彼女は引き際も知っていた。だから最期にいっそ刺し違えるなり信用を得て油断させるべきと思い、ライトセーバーを消した。
「────助けなさい、あなたの大切な人を、あなたの思うやり方で。初めから私たちの意見は合わなかったからね」
「…………今更だな」
アナキンもライトセーバーを収めた。彼女が受けている訓練の真髄の内容を彼はくわしくは知らなかった。それは、表情と、考えが矛盾していても一切表に出さずに話をする主に詐欺師が使うものだった。だからアナキンはなんの違和感もなく彼女を信頼できたわけだ。

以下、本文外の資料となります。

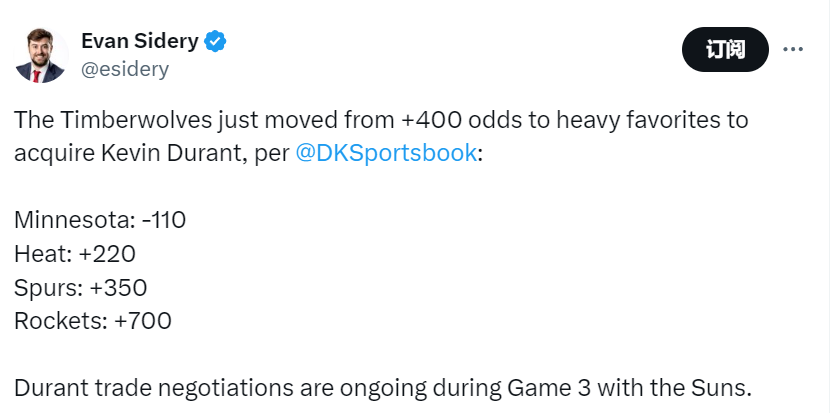Open Evan Sidery's profile avatar

coord(40,56)
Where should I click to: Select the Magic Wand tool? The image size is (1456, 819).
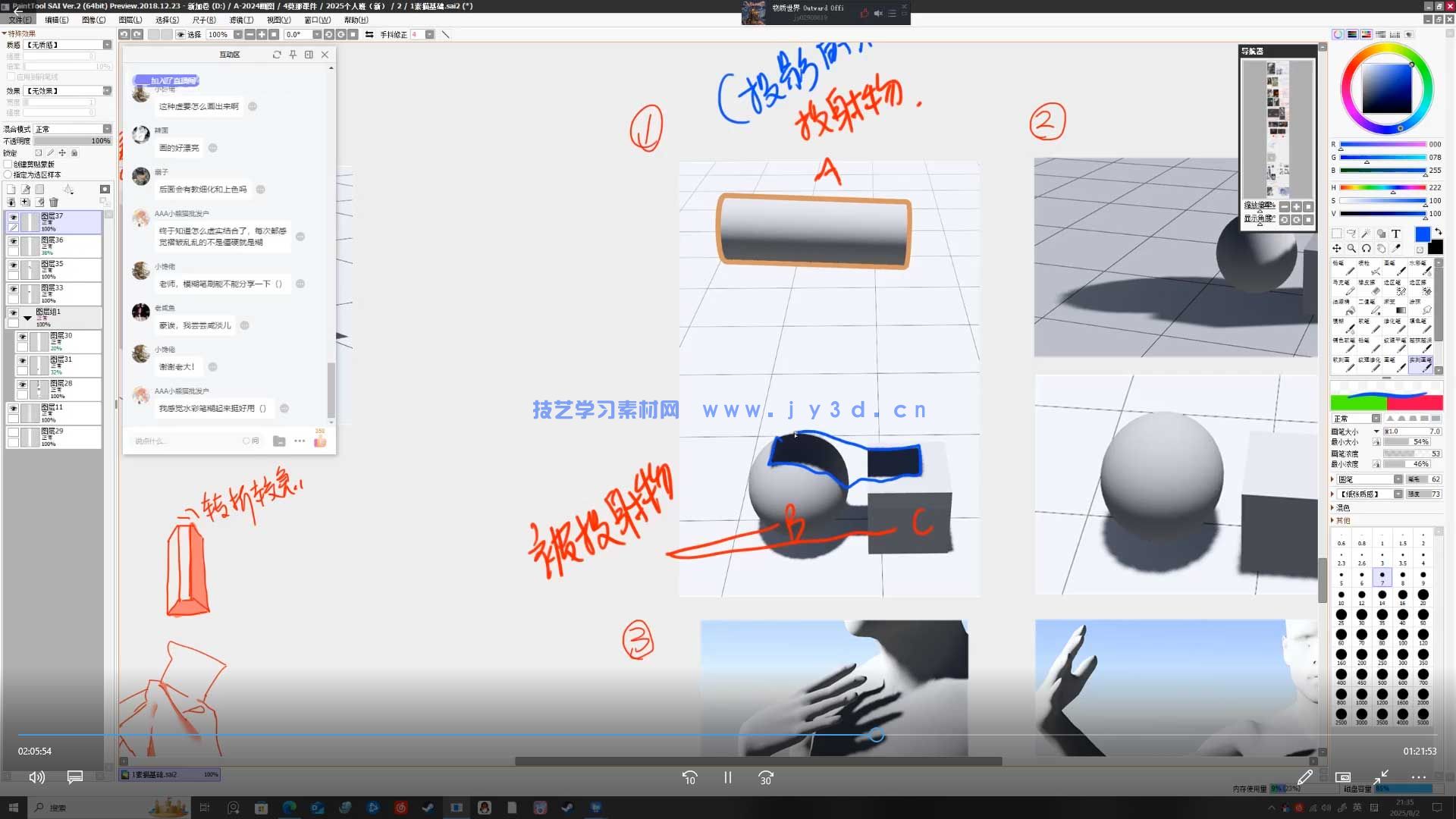[x=1366, y=234]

 そして、死の決意を固め、友との永久の別れの審判を自らの手で下そうとしたその時だった。横から突然一人の見知らぬ若いジェダイが飛び出し、アナキンを切りつけようとしてきた。彼は間一髪で避けたが、隙ができた。すかさずアンヌは彼にとどめを刺そうとしたが、別のジェダイが止めた。
「何をするのですか」
「もうだめです!皇帝は我々の力だけでは倒せません!ですからブレイン様は生き残ったジェダイの皆を連れて逃げてください!」
「でも───」
「あなたは、ここで死ぬのではなく、もっと多くの人々に希望と策を与えるべきです」
そう言った瞬間、彼女が何かをいう前にそのジェダイの胴体をブラスターが貫通した。501大隊の応援が下から来たのだ。絶命する最後まで、そのジェダイは彼女に逃げろと目で訴えた。そして、気づくとアンヌは他のジェダイを従えて逃げていた。後ろはブラスターの雨が降り注いでいて、一人、また一人と倒れていった。それでも彼女たちは走り続け、やっとの思いで発着ベイまでたどり着いた。そこにはオーガナ議員が密かに用意した輸送船があり、彼女は他のジェダイを待った。既に周りはたったの10人に減っており、数えている間にもまた3人倒れた。
「何をしているの!早く乗りなさい」
アンヌは必死に叫んだ。すると、一人が駆け寄ってきた。彼女はそのジェダイを乗せようとした。すると───
 一瞬の間のことだった。次の瞬間、彼女は後ろに押され、輸送船にのせられていた。
「離陸してください。」
冷たく言い放つジェダイに、彼女は動揺した。
「どうして!!?あなたたちも乗るのよ!」
ジェダイは首を横に振った。
「あなたは、ここで死んではいけません。我々はあなたを守るために、ここまでお連れしたのです。ここにいる皆が、あなたを助けるために最後まで戦う覚悟を決めたのです」
アンヌは涙を流しながら叫んだ。
「だめよ!そんなの!私も残るわ」
「ありのままをお伝えすれば、あなたはきっとお残りになる。それゆえ、嘘をついたのです。………お許しください。」
ジェダイはそう言うと、再びクローンたちに向き合った。彼女に最期の意地を見せて。
「フォースと共にあらんことを!」
呆然とするアンヌだけをのせた輸送船は、広大な宇宙へと飛び立った。